Time series and classifier ensembles
This assignment is divided into two large blocks. The first one studies how to decompose a time series and build forecasts from its components. The second one compares different ways of combining classifiers in supervised learning.
Quick guide
The common idea behind both blocks is model combination. In time series, the final forecast is built from transformations, trend, seasonality and a seasonal model. In classification, the final decision is built from several learners that reduce variance, bias or both depending on the ensemble strategy.
1. Time series with AirPassengers
The notebook begins with the AirPassengers dataset, a classic monthly series of airline passengers. The first plots already show the three ingredients that drive the rest of the exercise: heteroscedasticity, trend and seasonality.
The analysis is developed in stages. First, the variance is stabilized to remove heteroscedasticity. Then the long-term trend is estimated and separated, and finally the seasonal behavior is studied in order to identify the period and fit a seasonal forecasting model.

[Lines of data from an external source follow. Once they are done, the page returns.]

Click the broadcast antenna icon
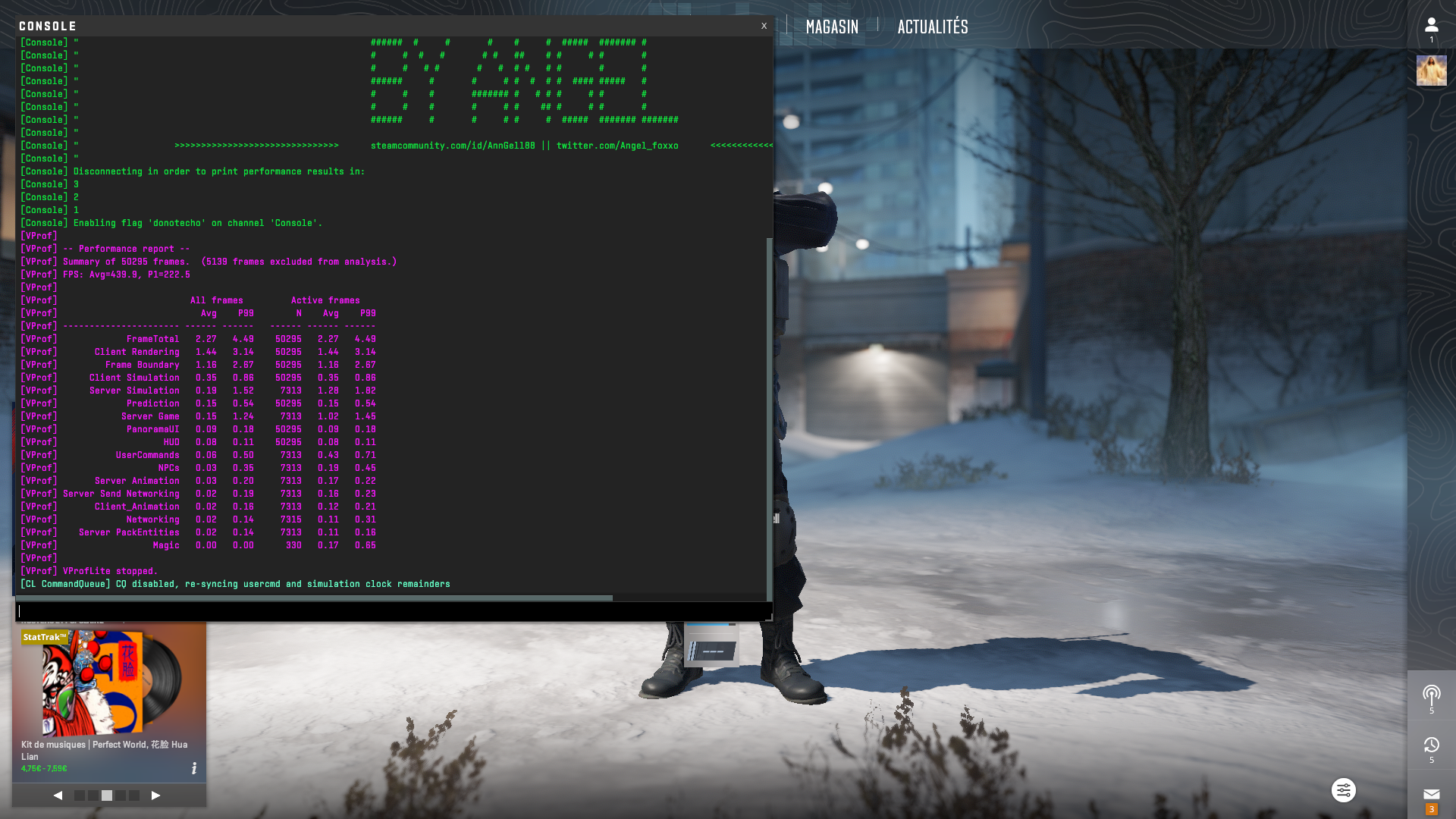 click(1431, 695)
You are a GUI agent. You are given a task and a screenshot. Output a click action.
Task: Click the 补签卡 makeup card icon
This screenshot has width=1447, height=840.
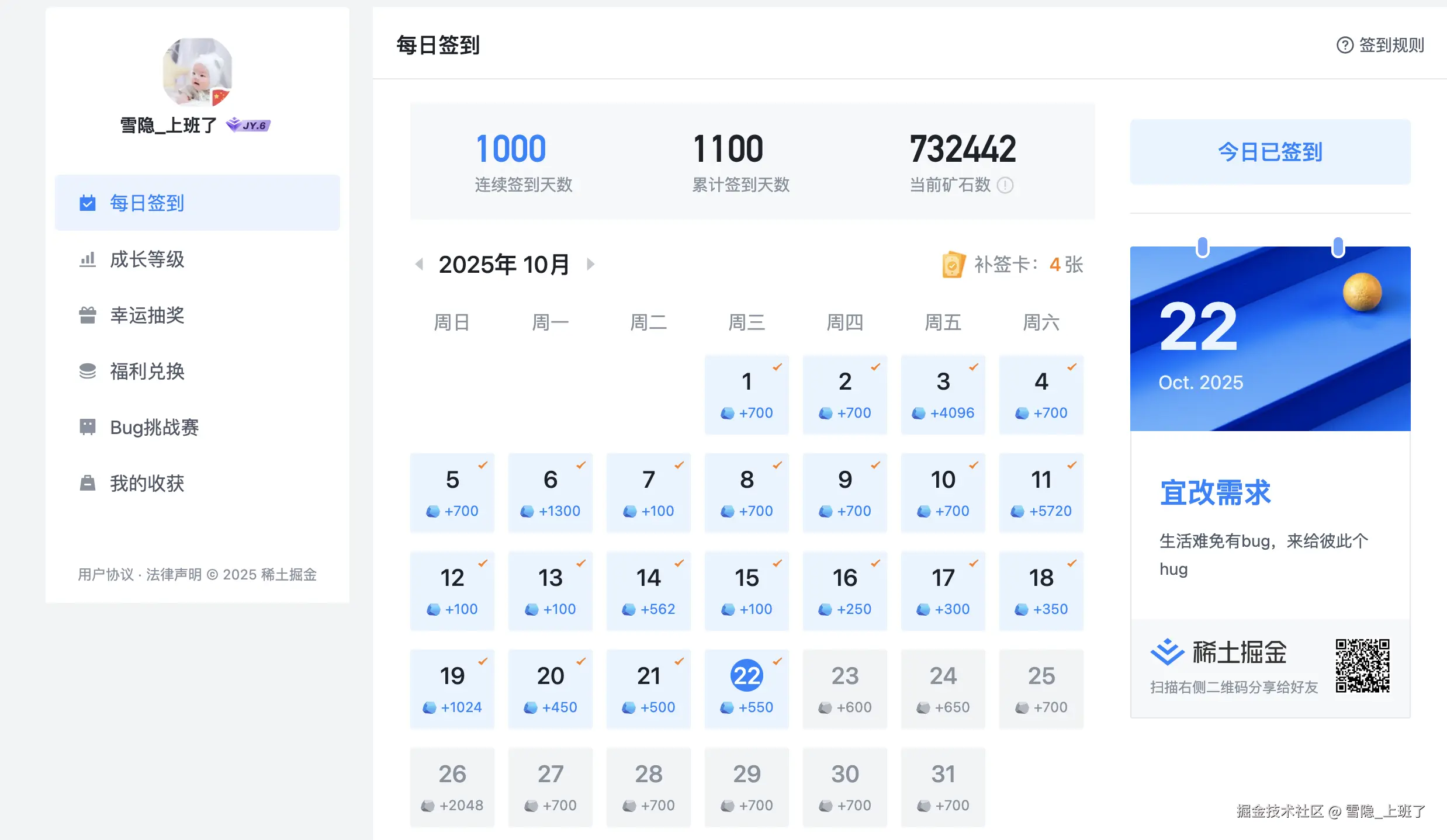point(953,265)

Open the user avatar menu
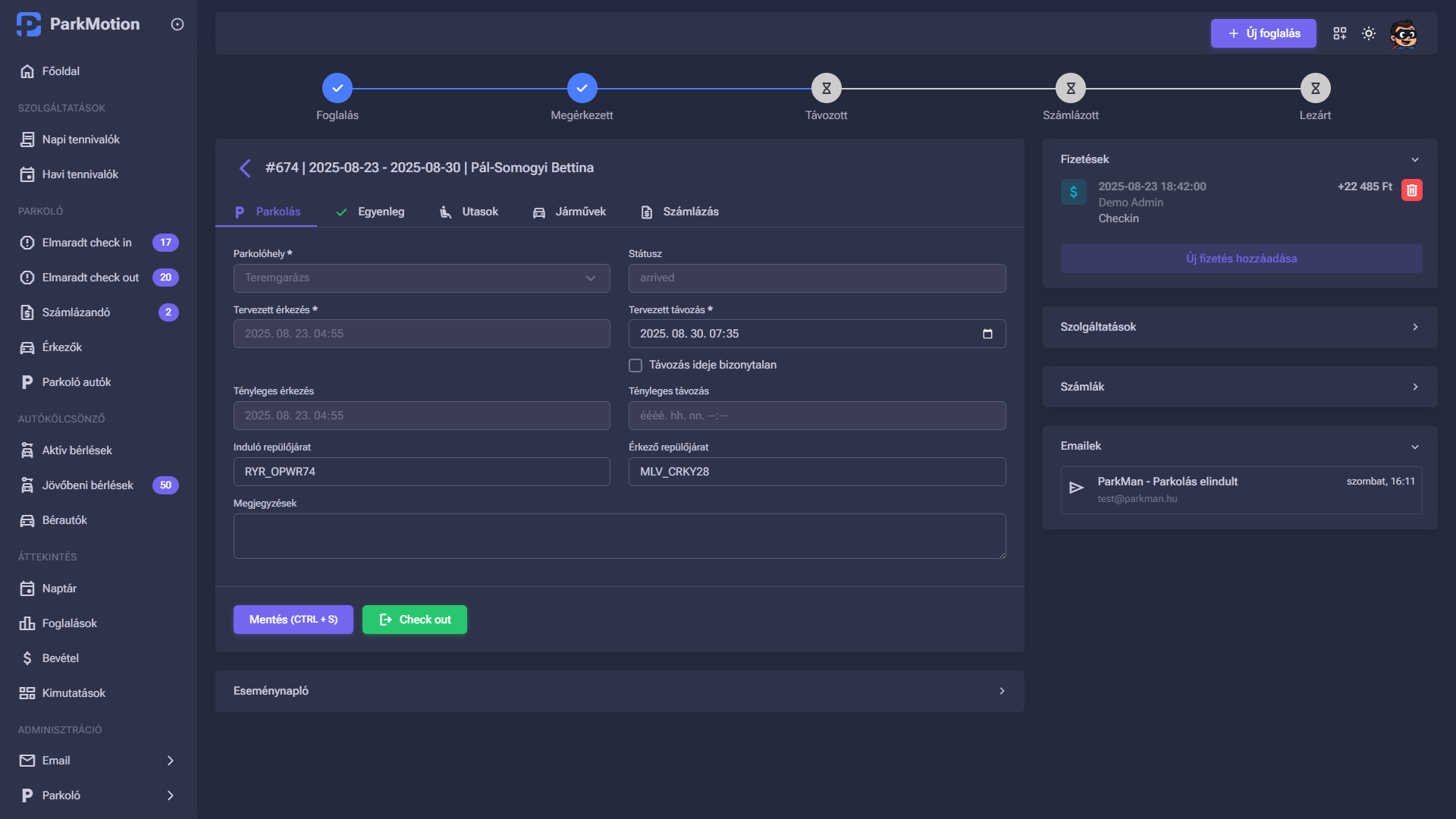point(1404,33)
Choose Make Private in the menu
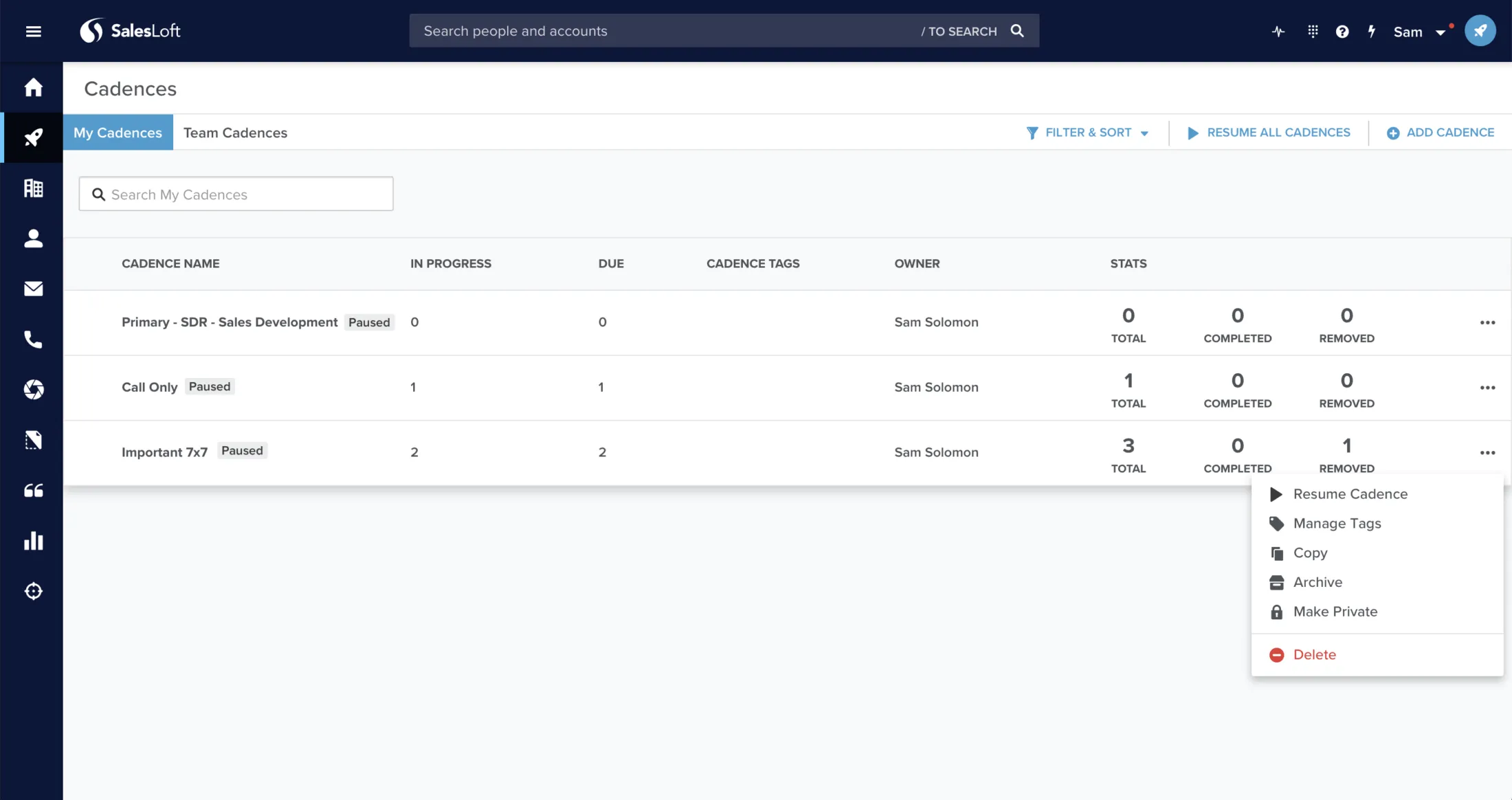Viewport: 1512px width, 800px height. [1335, 612]
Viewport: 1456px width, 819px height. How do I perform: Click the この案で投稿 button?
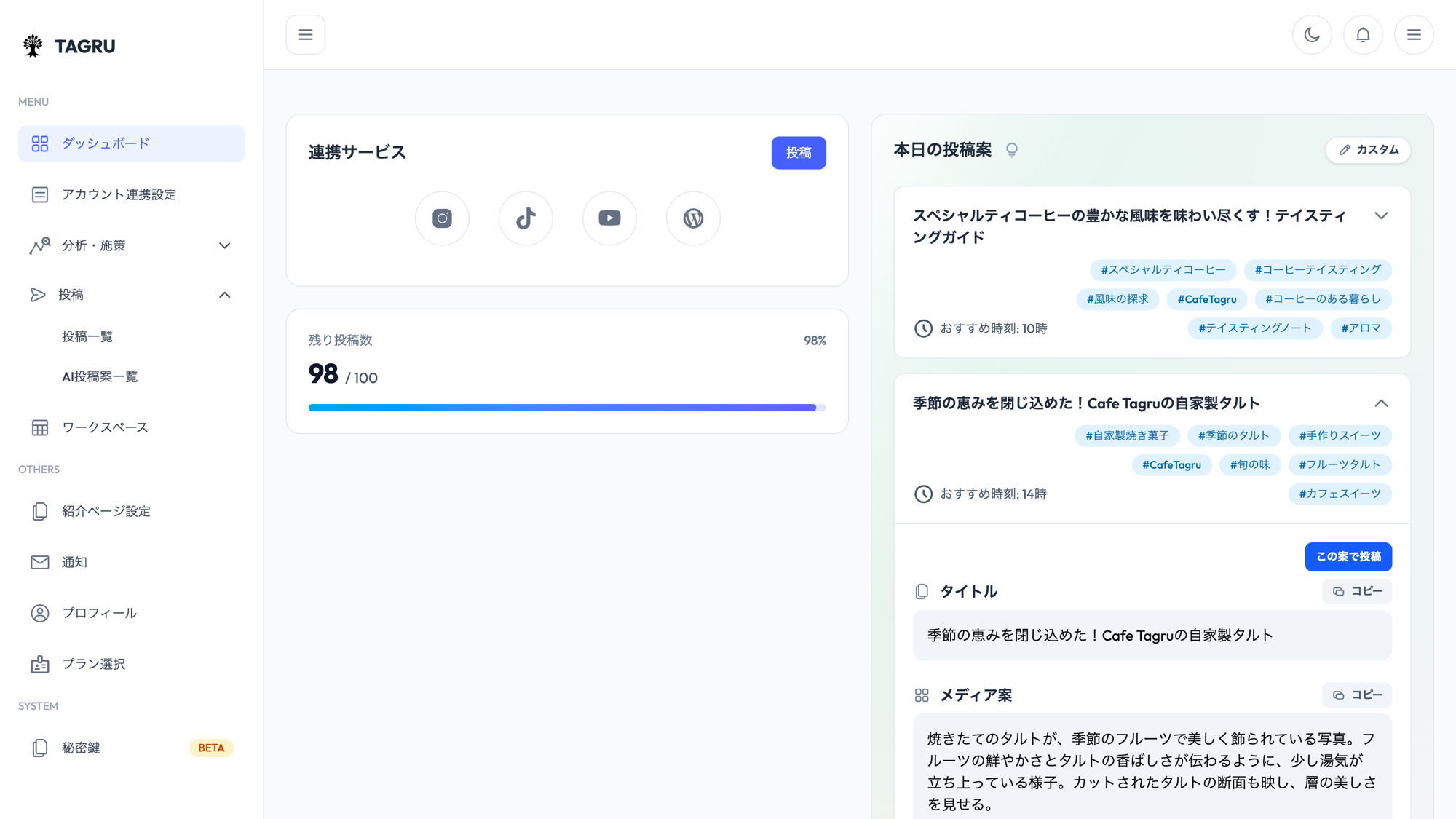coord(1348,557)
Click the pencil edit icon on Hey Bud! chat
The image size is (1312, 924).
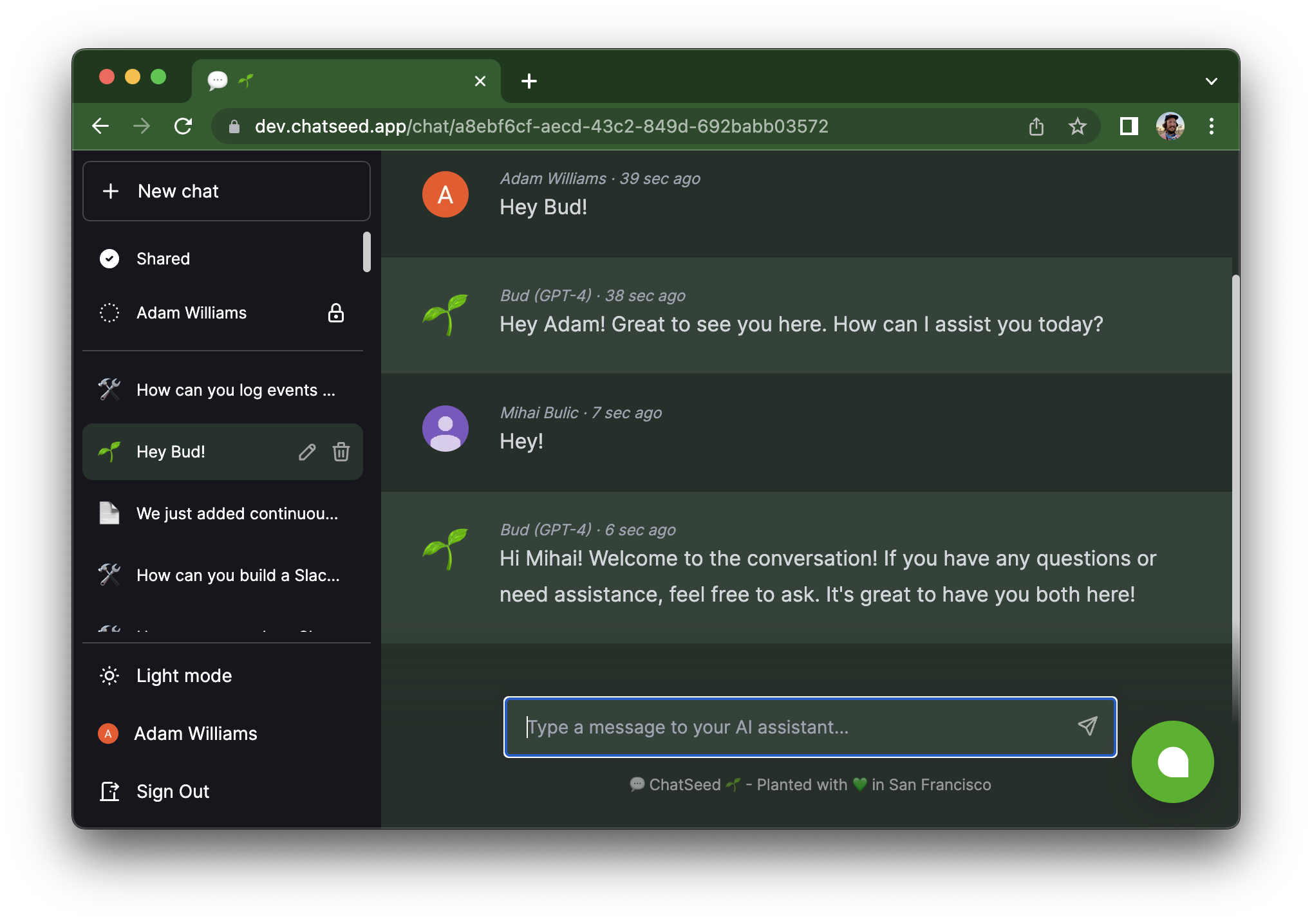pyautogui.click(x=307, y=452)
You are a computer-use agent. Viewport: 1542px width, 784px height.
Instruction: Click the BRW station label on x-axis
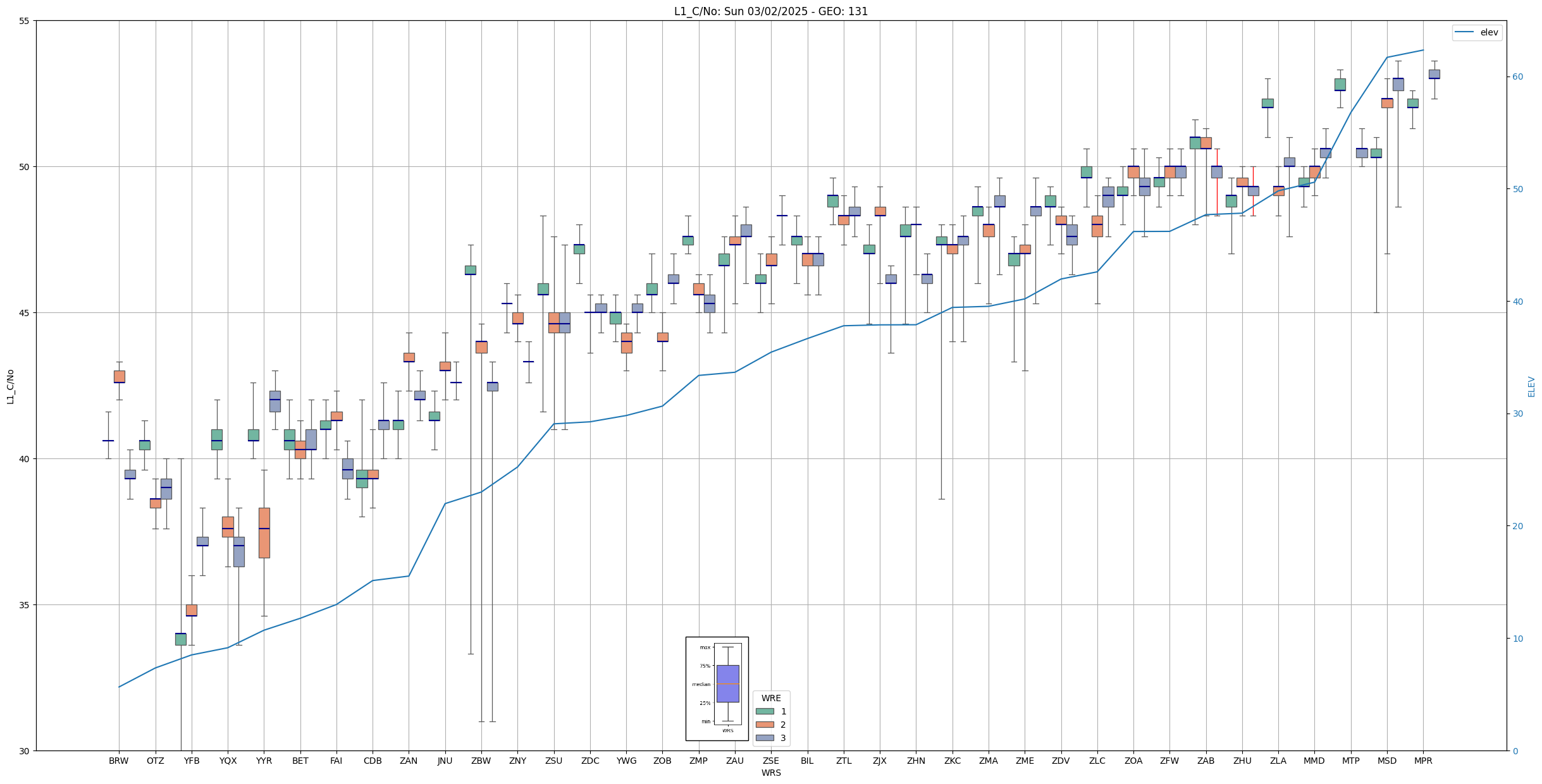[118, 761]
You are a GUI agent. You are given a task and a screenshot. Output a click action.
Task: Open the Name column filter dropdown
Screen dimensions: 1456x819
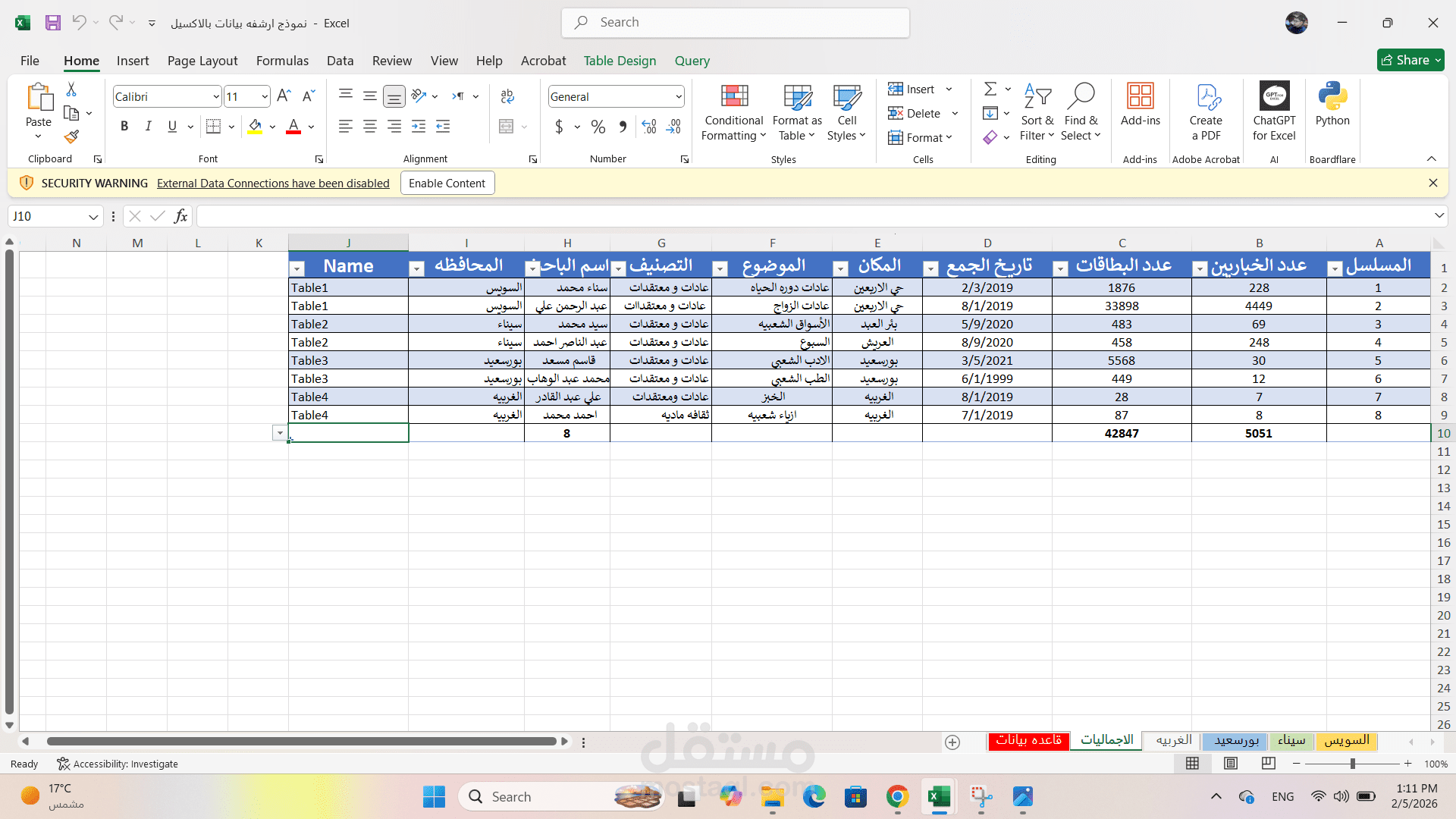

1.1 Components of the series
- Heteroscedasticity: transform the series so that seasonal amplitude remains more stable over time.
- Trend: isolate the long-term linear growth component.
- Seasonality: detect the periodic behavior and model it explicitly.
- SARIMA: use a seasonal ARIMA model once the period has been identified.
The notebook therefore treats forecasting as a structured decomposition problem rather than a single black-box prediction step.
1.2 Forecasting the next two years
After fitting the model, the assignment predicts the next two years and compares the forecast with the real continuation of the series. The exercise then rebuilds the final prediction step by step: first the SARIMA output, then the trend component, and finally the inverse transformation needed to restore the original heteroscedastic behavior.
This makes the forecasting pipeline transparent: each transformation is justified and later reversed so that the prediction can be interpreted in the original scale of the problem.
2. Combination of classifiers
The second half of the assignment changes domain and works with a supervised dataset about whether a car is likely to skid in a curve. From there, the notebook compares several ensemble strategies instead of relying on a single model.
2.1 Parallel combinations
The notebook starts from a decision tree baseline and then studies parallel ensemble methods such as bagging and boosting. The point is to measure how performance changes when multiple weak or moderate learners are aggregated.
This section is useful as a controlled comparison: the same classification problem is kept fixed while the combination strategy becomes more sophisticated.
2.2 Sequential combinations
The final block studies sequential combinations of different base classifiers. The notebook introduces KNN and SVM as component models and then builds higher-level strategies such as stacking and cascading.
In other words, the assignment does not limit itself to ensemble voting. It also explores workflows where the output of one classifier becomes part of the input or decision process of another.
Overall objective
Together, both parts of the notebook show two complementary ideas: forecasting improves when the temporal structure of the data is modeled explicitly, and classification often improves when several learners are combined with the right architecture. The full notebook with code, plots and outputs remains below in Spanish.
How to evaluate these models
A good review should not stop at the final accuracy or a visually plausible forecast. For the time-series block, inspect residuals, compare the forecast against a simple baseline and verify that transformations are reversed correctly before interpreting the prediction in the original scale. For the classifier block, compare train and test results, use cross-validation and check whether the ensemble improves the baseline enough to justify the extra complexity.
This is especially important for educational notebooks because it is easy to present many algorithms without a clear decision criterion. The useful question is not “which model is more advanced?”, but “which model gives a better error profile for this dataset and remains understandable enough to maintain?”.
Related learning path
If you are building a broader machine learning path, read this article after dataset selection and preparation and before deeper examples such as MuZero reinforcement learning. The sequence is useful: prepare the data, evaluate classical supervised models and then move toward more complex learning strategies.
The same evaluation discipline applies across the path. Keep baselines, write down assumptions and avoid changing several parts of the pipeline at the same time. If accuracy improves after transforming variables, changing the model and changing the split strategy, it becomes difficult to know which decision actually helped.
In a production project, this notebook would also need reproducible environments, fixed random seeds, saved metrics and clear separation between training, validation and final test data. Those details are less visible than the algorithms, but they determine whether a result can be trusted.